A problem arose with unilateral contracts because of the late formation of the contract. With classical unilateral contracts, a promisor can revoke his offer for the contract at any point prior to the promisee's complete performance. So, if a promisee provides 99% of the performance sought, the promisor could then revoke without any remedy for the promisee. The promisor had maximum protection and the promisee had maximum risk in this scenario.

The modern view of how option contracts apply now provides some security to the promisee in the above scenario. Essentially, once a promisee begins performance, an option contract is implicitly created between the promisor and the promisee. The promisor impliedly promises not to revoke the offer and the promisee impliedly promises to furnish complete performance, but as the name suggests, the promisee still retains the "option" of not completing performance. The consideration for this option contract is discussed in comment d of the above cited section. Basically, the consideration is provided by the promisee's beginning of performance.

Case law differs from jurisdiction to jurisdiction, but an option contract can either be implicitly created instantaneously at the beginning of performance (the Restatement view) or after some "substantial performance". Cook v. Coldwell Banker/Frank Laiben Realty Co., 967 S.W.2d 654 (Mo. App. 1998). Case law in England and Wales has established that in exercising an option, a grantee "must comply strictly with the conditions for its exercise".

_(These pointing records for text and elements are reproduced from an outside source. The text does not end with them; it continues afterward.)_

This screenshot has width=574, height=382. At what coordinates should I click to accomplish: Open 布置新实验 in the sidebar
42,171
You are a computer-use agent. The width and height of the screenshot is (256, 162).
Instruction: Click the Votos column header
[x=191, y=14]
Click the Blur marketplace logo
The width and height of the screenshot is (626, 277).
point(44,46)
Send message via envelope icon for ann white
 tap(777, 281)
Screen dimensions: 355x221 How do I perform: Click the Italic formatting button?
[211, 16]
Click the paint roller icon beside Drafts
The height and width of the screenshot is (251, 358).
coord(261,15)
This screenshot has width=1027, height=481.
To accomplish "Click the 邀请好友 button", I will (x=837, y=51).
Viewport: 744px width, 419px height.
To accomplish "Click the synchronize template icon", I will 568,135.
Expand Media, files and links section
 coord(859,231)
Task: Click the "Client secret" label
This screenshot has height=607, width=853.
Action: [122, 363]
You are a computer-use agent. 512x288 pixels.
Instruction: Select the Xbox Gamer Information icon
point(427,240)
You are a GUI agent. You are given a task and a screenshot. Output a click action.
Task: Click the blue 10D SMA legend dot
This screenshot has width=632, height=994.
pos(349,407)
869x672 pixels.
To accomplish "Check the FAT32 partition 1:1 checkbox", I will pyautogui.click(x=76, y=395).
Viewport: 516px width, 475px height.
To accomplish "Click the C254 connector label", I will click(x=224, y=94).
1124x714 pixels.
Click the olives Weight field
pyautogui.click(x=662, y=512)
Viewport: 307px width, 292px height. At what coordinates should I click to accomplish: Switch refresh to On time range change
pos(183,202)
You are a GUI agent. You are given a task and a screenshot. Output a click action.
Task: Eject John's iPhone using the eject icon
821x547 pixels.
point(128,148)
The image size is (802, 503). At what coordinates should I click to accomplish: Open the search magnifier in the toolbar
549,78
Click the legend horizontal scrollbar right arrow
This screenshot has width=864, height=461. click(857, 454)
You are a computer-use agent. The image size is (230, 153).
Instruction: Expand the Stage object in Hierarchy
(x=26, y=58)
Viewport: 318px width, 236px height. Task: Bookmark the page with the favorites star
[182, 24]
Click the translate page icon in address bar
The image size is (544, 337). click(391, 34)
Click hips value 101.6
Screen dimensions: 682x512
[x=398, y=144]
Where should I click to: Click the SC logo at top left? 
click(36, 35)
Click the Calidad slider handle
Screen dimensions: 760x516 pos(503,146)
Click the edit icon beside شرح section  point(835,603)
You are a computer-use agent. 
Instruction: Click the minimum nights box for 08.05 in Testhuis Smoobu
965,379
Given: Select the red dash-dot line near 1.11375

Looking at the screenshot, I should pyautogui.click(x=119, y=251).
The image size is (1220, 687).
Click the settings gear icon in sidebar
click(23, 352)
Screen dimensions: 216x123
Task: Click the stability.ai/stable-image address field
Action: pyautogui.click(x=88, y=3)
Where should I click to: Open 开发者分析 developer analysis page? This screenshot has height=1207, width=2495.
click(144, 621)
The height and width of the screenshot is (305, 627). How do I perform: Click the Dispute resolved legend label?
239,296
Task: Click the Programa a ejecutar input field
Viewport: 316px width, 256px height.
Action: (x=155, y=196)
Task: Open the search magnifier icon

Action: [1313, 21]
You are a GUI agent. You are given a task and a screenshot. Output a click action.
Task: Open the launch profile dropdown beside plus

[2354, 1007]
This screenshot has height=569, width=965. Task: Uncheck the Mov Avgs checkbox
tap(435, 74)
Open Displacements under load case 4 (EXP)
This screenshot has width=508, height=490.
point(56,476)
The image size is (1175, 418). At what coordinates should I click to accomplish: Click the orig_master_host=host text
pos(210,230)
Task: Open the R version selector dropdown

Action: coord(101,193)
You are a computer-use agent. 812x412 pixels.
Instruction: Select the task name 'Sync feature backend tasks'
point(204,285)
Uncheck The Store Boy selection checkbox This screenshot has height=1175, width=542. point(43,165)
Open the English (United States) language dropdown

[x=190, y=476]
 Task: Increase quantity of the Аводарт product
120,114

It has been hypothesized that option contracts could help allow free market roads to be constructed without resorting to eminent domain, as the road company could make option contracts with many landowners, and eventually consummate the purchase of parcels comprising the contiguous route needed to build the road.

==Assignability==
It is a general principle of contract law that an offer cannot be assigned by the recipient of the offer to another party. However, an option contract can be sold (unless it provides otherwise), allowing the buyer of the option to step into the shoes of the original offeree and accept the offer to which the option pertains.

== Contract theory ==
In economics, option contracts play an important role in the field of contract theory. In particular, Oliver Hart (1995, p. 90) has shown that option contracts can mitigate the hold-up problem (an underinvestment problem that occurs when the exact level of investment cannot be contractually specified). However, there is a debate in contract theory whether option contracts are still useful when the contractual parties cannot rule out future renegotiations. As has been pointed out by Tirole (1999), this debate is at the center of the discussions about the foundations of the incomplete contracts theory. In a laboratory experiment, Hoppe and Schmitz (2011) have confirmed that non-renegotiable option contracts can indeed solve the hold-up problem. Moreover, it turns out that option contracts are still useful even when renegotiation cannot be ruled out. The latter observation can be explained by Hart and Moore’s (2008) idea that an important role of contracts is to serve as reference points.